- Opening Delimiter -
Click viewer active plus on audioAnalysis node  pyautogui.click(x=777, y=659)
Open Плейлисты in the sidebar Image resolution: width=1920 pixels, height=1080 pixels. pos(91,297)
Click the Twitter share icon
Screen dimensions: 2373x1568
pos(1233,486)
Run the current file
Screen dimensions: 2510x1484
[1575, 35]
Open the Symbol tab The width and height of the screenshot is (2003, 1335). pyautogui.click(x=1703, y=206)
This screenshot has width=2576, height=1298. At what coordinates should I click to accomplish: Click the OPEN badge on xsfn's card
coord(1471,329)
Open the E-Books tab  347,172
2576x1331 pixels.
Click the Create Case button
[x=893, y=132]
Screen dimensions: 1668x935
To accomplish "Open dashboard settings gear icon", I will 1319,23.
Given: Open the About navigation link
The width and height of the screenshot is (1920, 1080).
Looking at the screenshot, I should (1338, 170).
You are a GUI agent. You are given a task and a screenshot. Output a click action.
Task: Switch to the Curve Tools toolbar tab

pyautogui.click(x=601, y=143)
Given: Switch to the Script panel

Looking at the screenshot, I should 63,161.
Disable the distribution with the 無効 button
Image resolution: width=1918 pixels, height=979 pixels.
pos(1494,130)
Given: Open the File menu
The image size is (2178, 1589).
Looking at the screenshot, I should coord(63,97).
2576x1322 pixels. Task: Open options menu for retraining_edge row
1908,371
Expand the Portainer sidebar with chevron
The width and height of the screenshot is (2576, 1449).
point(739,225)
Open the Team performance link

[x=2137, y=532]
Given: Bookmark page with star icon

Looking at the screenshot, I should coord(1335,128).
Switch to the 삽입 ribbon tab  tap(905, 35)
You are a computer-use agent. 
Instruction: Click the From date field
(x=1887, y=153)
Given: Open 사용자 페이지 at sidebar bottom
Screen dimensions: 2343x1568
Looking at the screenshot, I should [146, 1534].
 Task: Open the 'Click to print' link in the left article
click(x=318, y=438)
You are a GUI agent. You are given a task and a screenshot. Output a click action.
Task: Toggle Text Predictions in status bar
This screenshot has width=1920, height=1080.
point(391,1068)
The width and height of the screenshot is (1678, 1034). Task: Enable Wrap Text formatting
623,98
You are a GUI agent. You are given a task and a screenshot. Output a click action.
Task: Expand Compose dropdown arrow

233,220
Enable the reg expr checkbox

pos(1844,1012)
- Closing Delimiter -
Every line of the data above is to be copied out exactly.

Completed task:
Click viewer active plus on audioAnalysis node  pyautogui.click(x=777, y=659)
Open Плейлисты in the sidebar Image resolution: width=1920 pixels, height=1080 pixels. pos(91,297)
Click the Twitter share icon
Screen dimensions: 2373x1568
pos(1233,486)
Run the current file
Screen dimensions: 2510x1484
[1575, 35]
Open the Symbol tab The width and height of the screenshot is (2003, 1335). pyautogui.click(x=1703, y=206)
This screenshot has width=2576, height=1298. At what coordinates should I click to accomplish: Click the OPEN badge on xsfn's card
coord(1471,329)
Open the E-Books tab  347,172
2576x1331 pixels.
Click the Create Case button
[x=893, y=132]
Screen dimensions: 1668x935
To accomplish "Open dashboard settings gear icon", I will 1319,23.
Given: Open the About navigation link
The width and height of the screenshot is (1920, 1080).
Looking at the screenshot, I should (1338, 170).
You are a GUI agent. You are given a task and a screenshot. Output a click action.
Task: Switch to the Curve Tools toolbar tab

pyautogui.click(x=601, y=143)
Given: Switch to the Script panel

Looking at the screenshot, I should 63,161.
Disable the distribution with the 無効 button
Image resolution: width=1918 pixels, height=979 pixels.
pos(1494,130)
Given: Open the File menu
The image size is (2178, 1589).
Looking at the screenshot, I should coord(63,97).
2576x1322 pixels. Task: Open options menu for retraining_edge row
1908,371
Expand the Portainer sidebar with chevron
The width and height of the screenshot is (2576, 1449).
point(739,225)
Open the Team performance link

[x=2137, y=532]
Given: Bookmark page with star icon

Looking at the screenshot, I should coord(1335,128).
Switch to the 삽입 ribbon tab  tap(905, 35)
You are a computer-use agent. 
Instruction: Click the From date field
(x=1887, y=153)
Given: Open 사용자 페이지 at sidebar bottom
Screen dimensions: 2343x1568
Looking at the screenshot, I should [146, 1534].
 Task: Open the 'Click to print' link in the left article
click(x=318, y=438)
You are a GUI agent. You are given a task and a screenshot. Output a click action.
Task: Toggle Text Predictions in status bar
This screenshot has width=1920, height=1080.
point(391,1068)
The width and height of the screenshot is (1678, 1034). Task: Enable Wrap Text formatting
623,98
You are a GUI agent. You are given a task and a screenshot. Output a click action.
Task: Expand Compose dropdown arrow

233,220
Enable the reg expr checkbox

pos(1844,1012)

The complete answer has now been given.